Human-in-the-loop isn’t going away
I think “human-in-the-loop” was the phrase I heard the most often throughout the talks. During the keynote panel, the FDA perspective was that documentation and oversight scale with risk, which naturally pushes toward systems where humans stay involved in higher-stakes decisions . That showed up globally too. In the regulatory session on China, Prof. Hou discussed the explicit requirements that physicians verify AI outputs before they’re used in clinical decision-making . And even in more technical system design talks, the pattern was the same. Multi-agent workflows for things like literature review or inclusion and exclusion criteria generation always included expert oversight or a validation layer. There was also a lot of emphasis on auditability, versioning, and traceability in systems that touch GxP workflows. You can absolutely use AI to draft, extract, and accelerate, but you still need a clear chain of responsibility.
This was something I was trying to emphasize in my own presentation as well.

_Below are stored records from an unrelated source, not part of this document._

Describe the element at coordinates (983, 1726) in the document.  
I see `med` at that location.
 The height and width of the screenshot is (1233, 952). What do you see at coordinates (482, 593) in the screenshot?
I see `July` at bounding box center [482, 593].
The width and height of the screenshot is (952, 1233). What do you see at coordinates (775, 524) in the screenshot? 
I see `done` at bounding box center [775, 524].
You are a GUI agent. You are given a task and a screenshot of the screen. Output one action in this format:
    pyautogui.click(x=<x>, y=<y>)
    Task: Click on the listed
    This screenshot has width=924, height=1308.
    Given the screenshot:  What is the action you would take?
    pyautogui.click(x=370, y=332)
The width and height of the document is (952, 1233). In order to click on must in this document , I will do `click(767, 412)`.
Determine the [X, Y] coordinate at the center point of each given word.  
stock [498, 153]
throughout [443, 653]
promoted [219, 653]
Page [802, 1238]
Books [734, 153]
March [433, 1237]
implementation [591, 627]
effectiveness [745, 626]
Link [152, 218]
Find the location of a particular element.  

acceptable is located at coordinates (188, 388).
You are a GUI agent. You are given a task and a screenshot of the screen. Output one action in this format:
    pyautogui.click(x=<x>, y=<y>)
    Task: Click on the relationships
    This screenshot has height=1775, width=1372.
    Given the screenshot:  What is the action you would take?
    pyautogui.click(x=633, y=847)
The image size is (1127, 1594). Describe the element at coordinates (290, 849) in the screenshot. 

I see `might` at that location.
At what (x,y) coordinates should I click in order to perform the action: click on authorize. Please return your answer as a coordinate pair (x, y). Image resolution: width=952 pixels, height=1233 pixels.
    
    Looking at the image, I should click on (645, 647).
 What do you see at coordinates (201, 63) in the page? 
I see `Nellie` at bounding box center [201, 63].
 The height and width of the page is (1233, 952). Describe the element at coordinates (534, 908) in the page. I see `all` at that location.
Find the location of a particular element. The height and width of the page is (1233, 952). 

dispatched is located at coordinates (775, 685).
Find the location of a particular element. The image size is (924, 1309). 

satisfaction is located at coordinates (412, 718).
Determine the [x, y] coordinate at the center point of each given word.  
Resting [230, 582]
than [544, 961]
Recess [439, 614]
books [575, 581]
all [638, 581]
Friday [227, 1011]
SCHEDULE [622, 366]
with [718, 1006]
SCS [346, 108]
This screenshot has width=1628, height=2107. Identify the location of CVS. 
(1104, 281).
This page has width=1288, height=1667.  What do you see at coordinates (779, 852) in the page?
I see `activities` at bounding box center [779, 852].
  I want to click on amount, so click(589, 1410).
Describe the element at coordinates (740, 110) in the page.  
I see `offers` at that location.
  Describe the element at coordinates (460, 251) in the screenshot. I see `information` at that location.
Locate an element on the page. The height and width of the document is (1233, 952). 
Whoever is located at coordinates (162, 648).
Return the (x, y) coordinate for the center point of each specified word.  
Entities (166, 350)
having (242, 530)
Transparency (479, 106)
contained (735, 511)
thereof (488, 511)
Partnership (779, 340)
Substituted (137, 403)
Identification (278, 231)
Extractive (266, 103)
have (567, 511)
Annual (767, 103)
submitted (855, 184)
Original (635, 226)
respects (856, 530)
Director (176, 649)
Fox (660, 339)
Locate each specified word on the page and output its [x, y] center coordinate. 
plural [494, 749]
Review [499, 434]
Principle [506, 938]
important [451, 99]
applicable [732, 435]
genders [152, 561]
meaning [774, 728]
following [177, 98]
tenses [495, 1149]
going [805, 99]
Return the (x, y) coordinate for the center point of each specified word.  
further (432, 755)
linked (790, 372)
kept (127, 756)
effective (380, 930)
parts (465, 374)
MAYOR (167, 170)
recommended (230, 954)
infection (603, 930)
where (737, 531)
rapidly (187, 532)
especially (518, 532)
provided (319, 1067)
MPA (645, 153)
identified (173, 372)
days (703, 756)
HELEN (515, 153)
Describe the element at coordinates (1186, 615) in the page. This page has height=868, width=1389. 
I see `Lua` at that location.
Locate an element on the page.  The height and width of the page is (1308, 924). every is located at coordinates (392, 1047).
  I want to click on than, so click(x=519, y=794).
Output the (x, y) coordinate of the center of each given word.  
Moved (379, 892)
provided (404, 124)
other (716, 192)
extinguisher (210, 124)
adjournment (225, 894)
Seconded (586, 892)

I presented on the tool that my colleague Swathi Yanture and I built that uses a hybrid agentic/RAG system for MedDRA coding, and I always love talking about the cool tech parts, but I allocated a good part of the talk to discuss the human review and oversight parts that are baked directly into our pipeline.
The takeaway for me is that in this space, the goal is not autonomy, but rather building systems where AI does more of the work, but humans remain accountable for the outcome.
The take I’ll carry with me
“Don’t automate an inefficient process.”
The keynote speaker said to think of it like a dishwasher. A dishwasher doesn’t wash dishes the same way a human does, it does it better and more efficiently. And, for what it’s worth, a dishwasher is a human-in-the-loop system - you put the dishes in and look at them when you take them out. I learned from Janelle Shane that in AI, there’s chess problems and there’s laundry problems. Now from this conference I will be thinking about chess problems, laundry problems, and dishwasher solutions.